-- EXTRACTED DATA follows --
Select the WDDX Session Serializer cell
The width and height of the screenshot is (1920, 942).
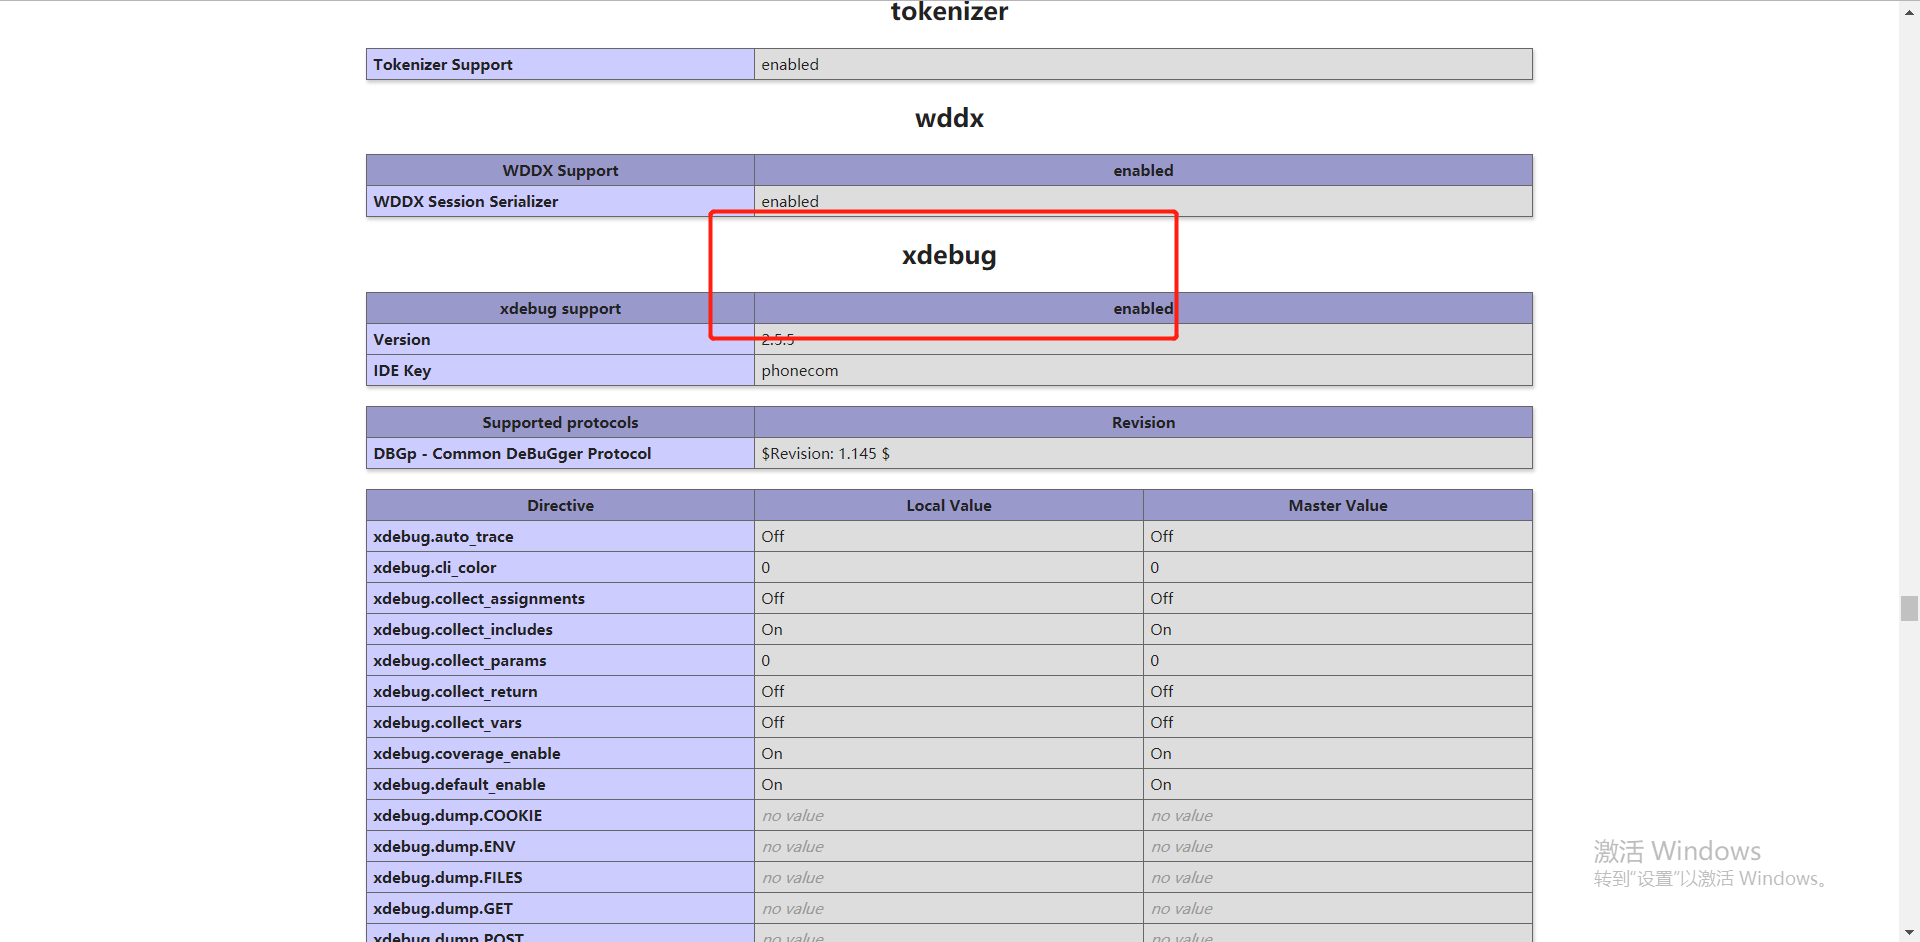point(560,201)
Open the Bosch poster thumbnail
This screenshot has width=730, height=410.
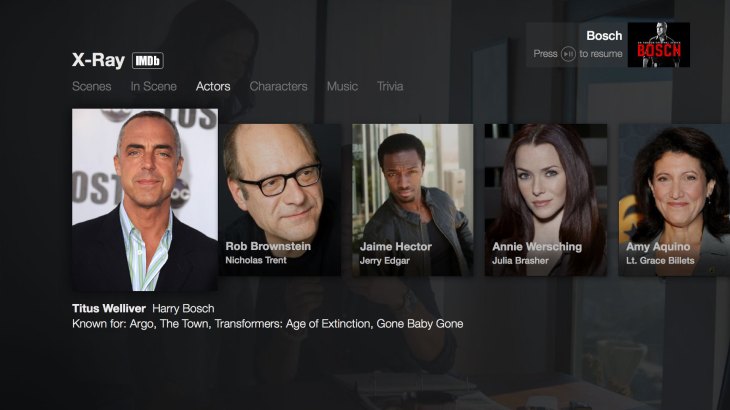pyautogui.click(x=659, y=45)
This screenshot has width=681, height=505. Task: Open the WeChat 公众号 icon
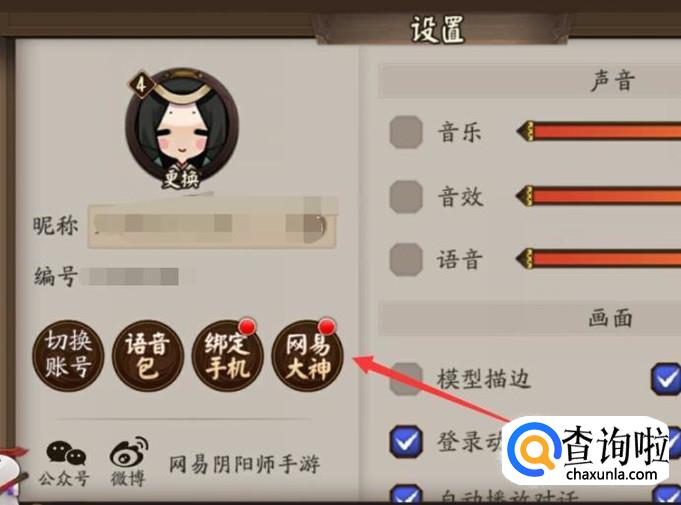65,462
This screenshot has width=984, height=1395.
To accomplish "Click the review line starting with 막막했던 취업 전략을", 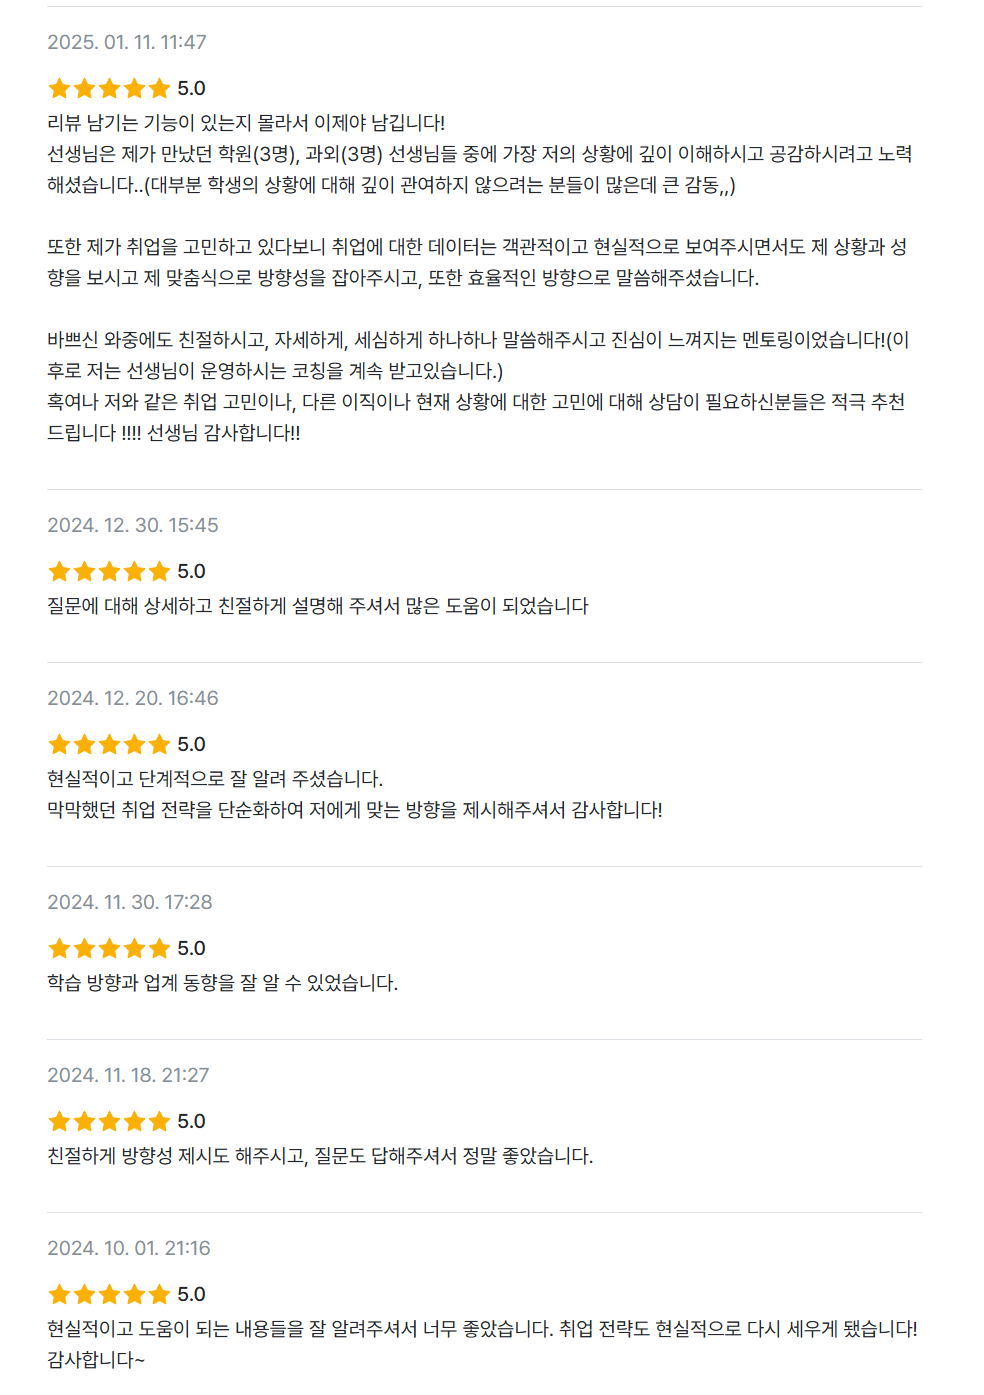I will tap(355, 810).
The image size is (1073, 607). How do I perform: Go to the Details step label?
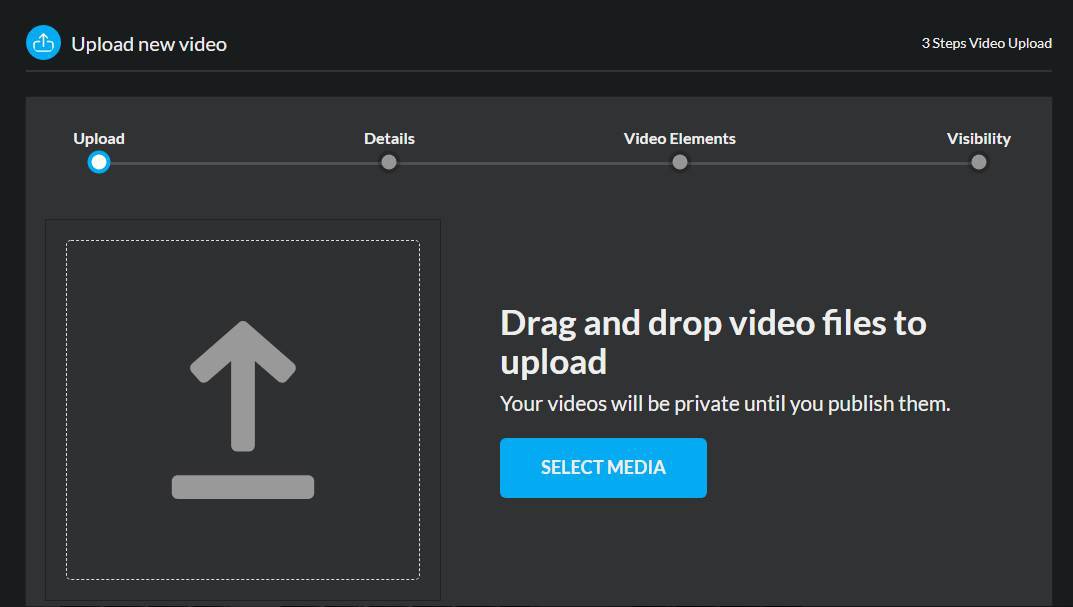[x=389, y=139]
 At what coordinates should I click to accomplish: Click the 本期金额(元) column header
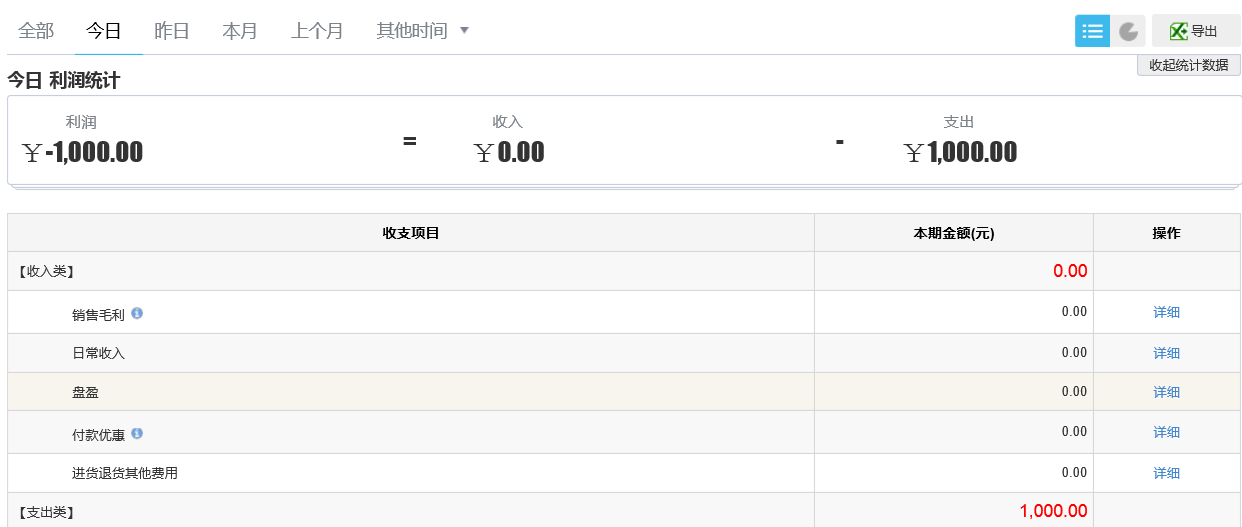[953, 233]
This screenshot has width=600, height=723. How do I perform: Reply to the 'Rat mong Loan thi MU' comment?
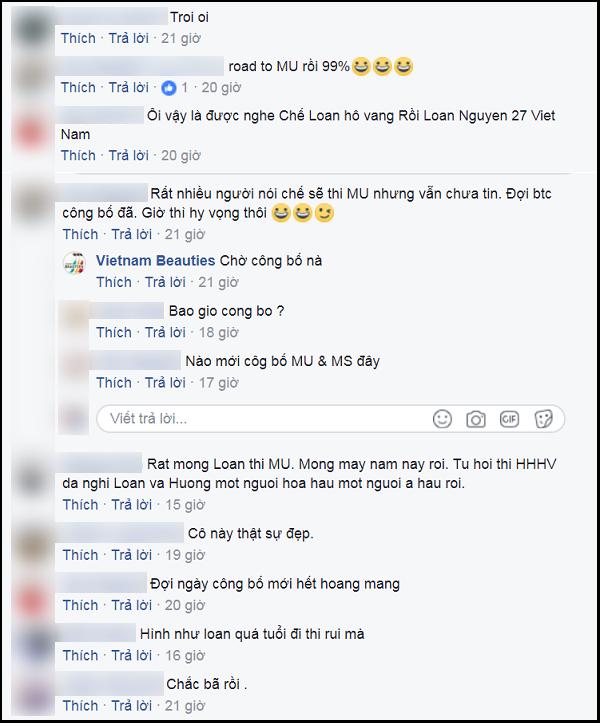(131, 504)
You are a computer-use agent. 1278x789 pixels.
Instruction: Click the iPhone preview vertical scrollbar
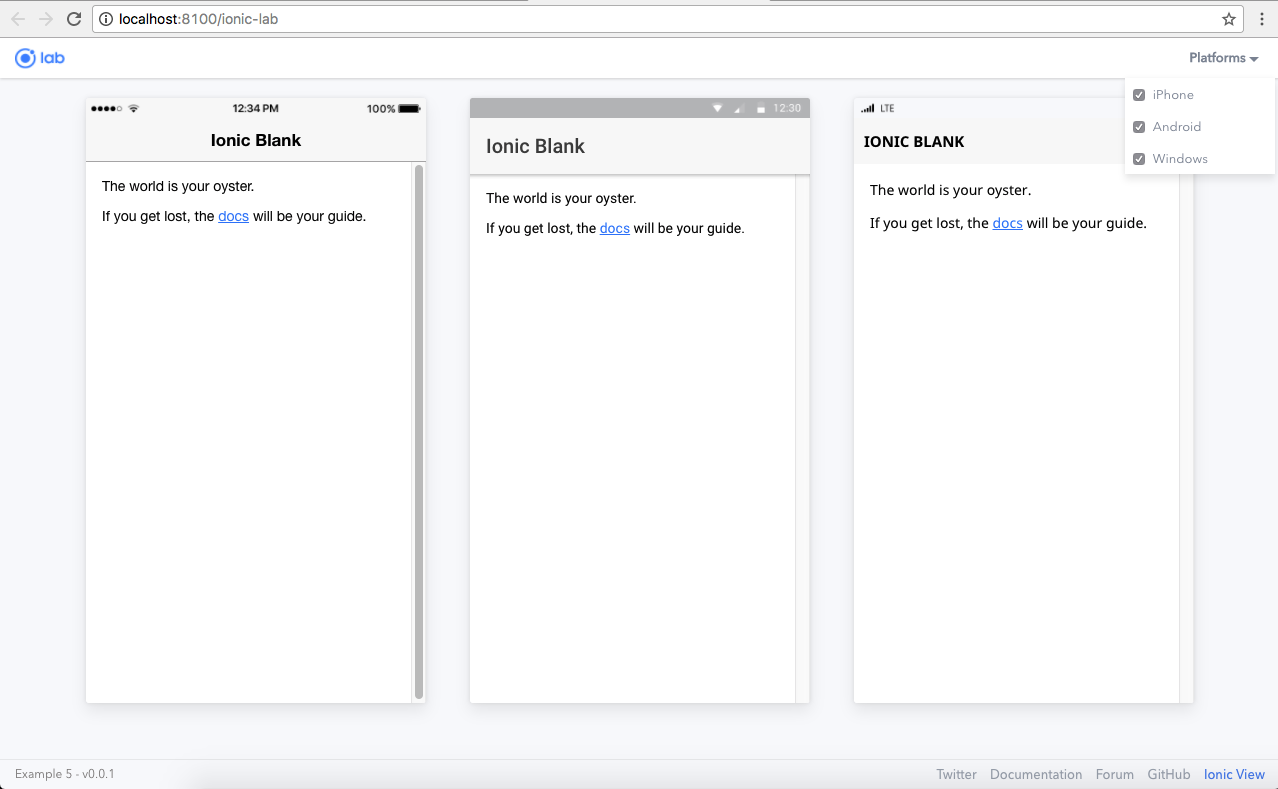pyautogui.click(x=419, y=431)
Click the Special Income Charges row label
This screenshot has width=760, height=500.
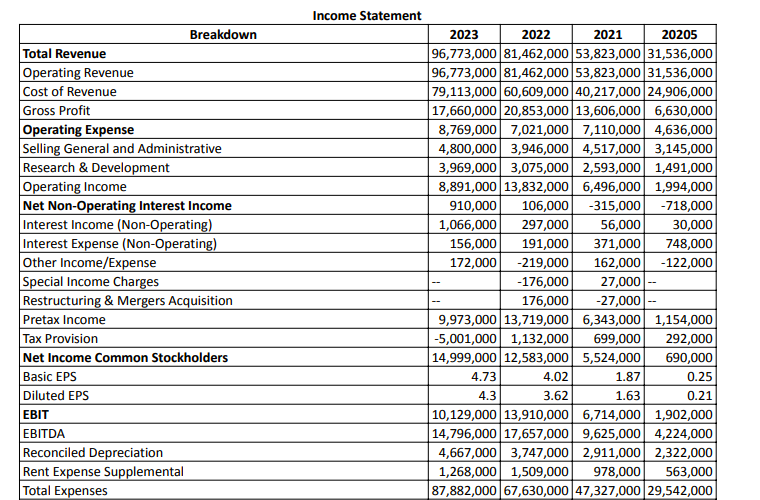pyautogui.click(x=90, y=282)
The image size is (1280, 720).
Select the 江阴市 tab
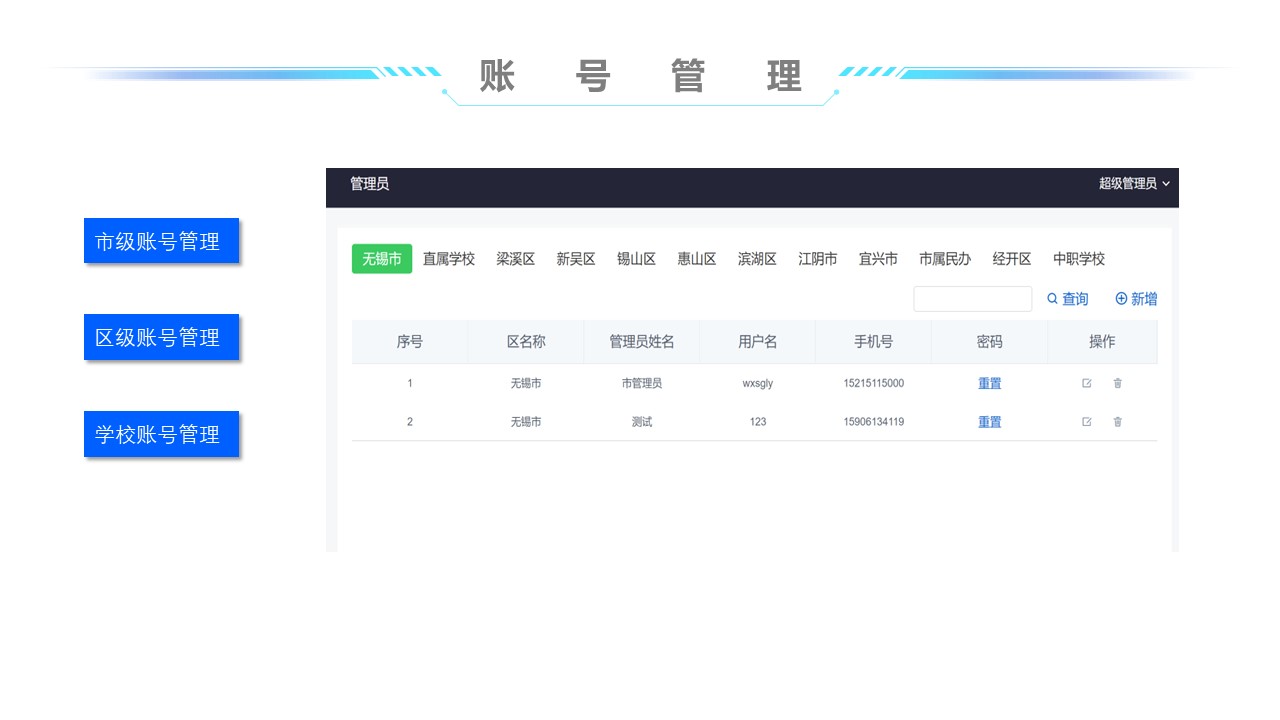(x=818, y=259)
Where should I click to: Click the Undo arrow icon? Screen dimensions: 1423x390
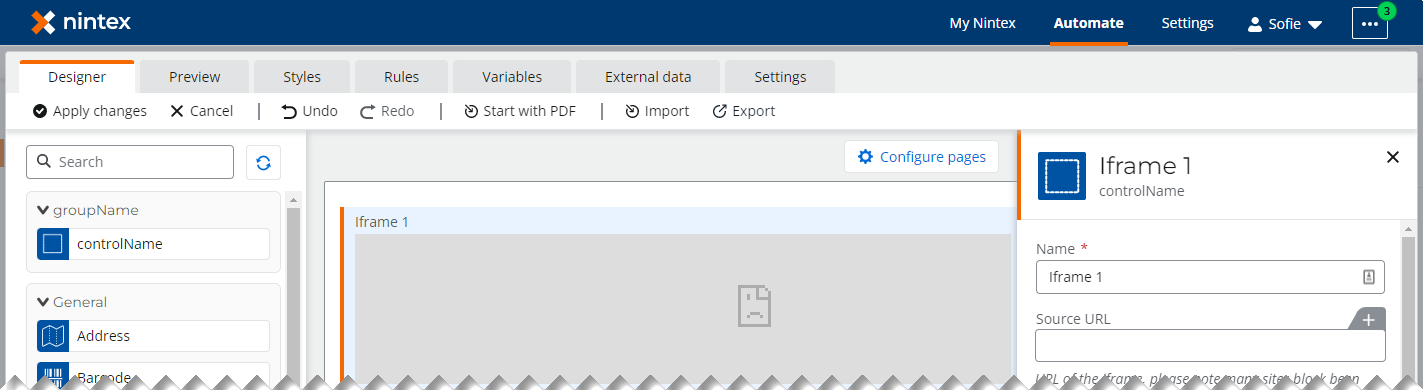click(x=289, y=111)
-- EXTRACTED DATA concluded --
**TASK GOAL:**
Nothing but the lines from the one containing "You are a computer-use" through the final line of the entries above should be given again, each exactly as written; omit the pictures.

**EXERCISE SOLUTION:**
You are a computer-use agent. 1278x789 pixels.
Instruction: Click the iPhone preview vertical scrollbar
pyautogui.click(x=419, y=431)
Click the Special Income Charges row label
This screenshot has width=760, height=500.
pyautogui.click(x=90, y=282)
The image size is (1280, 720).
Select the 江阴市 tab
(x=818, y=259)
Where should I click to: Click the Undo arrow icon? Screen dimensions: 1423x390
click(x=289, y=111)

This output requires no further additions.